# Error Diagnosis

Every error → likely cause → fix. Derived from `src/tools/errors.ts` and `src/od-client.ts`.

## Tool Error Shape

When an MCP tool fails, you get:
```
{
  content: [{ type: "text", text: "<error message>" }],
  isError: true
}
```

The `text` field is human-readable and usually tells you the fix. The errors below explain how to translate it into a concrete action.

## HTTP 401 (Auth Failed) — Mode-Aware

The error message depends on which auth mode the MCP server inferred (`src/tools/errors.ts:11-20`):

| Auth mode | Error message | What to fix |
|---|---|---|
| `bearer` | `OD auth failed — check OD_API_TOKEN` | `OD_API_TOKEN` is wrong, expired, or empty.
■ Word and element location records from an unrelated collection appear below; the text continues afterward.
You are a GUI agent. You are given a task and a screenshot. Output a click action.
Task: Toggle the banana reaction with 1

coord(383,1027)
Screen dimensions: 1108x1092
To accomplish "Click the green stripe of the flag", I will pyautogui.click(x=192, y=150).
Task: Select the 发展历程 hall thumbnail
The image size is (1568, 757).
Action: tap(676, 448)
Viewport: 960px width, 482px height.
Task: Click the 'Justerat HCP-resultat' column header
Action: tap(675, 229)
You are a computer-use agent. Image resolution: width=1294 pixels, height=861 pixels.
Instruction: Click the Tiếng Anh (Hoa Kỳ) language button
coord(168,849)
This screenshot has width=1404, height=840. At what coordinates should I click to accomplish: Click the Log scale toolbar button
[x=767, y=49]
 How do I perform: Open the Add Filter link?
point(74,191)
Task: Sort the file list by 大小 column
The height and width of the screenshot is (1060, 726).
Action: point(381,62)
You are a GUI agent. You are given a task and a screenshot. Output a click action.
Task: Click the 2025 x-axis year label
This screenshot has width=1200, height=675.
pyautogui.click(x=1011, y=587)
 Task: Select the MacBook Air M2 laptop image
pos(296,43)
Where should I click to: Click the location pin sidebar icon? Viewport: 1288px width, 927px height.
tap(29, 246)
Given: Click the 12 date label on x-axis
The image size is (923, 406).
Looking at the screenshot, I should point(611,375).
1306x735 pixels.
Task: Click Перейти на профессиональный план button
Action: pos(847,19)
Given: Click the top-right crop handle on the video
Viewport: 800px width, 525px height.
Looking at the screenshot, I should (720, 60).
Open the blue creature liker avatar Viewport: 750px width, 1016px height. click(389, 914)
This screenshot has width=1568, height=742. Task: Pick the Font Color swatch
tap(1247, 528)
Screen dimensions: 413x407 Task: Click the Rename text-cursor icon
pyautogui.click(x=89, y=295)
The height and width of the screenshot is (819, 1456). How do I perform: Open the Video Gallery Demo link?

Get a fresh token from the daemon admin. |
| `basic` | `OD auth failed — check OD_BASIC_USER and OD_BASIC_PASS` | One or both basic-auth creds are wrong. Test them with `curl -u user:pass https://daemon/`. |
| `none` | `OD daemon returned 401 — set OD_AUTH_MODE and credentials` | The daemon requires auth but you didn't configure any. Most common on hosted OD — set `OD_AUTH_MODE=basic` + the creds. |

**Recovery flow:**
1. Read the error message — it tells you which env vars to check
2. Verify the daemon's actual auth mode (ask the user, or read deployment docs)
3. Update env vars
4. Restart the MCP server (env vars are read at startup for core config)
5. Retry with `od_list_projects` first — it's the cheapest verification

## HTTP 403 (Forbidden)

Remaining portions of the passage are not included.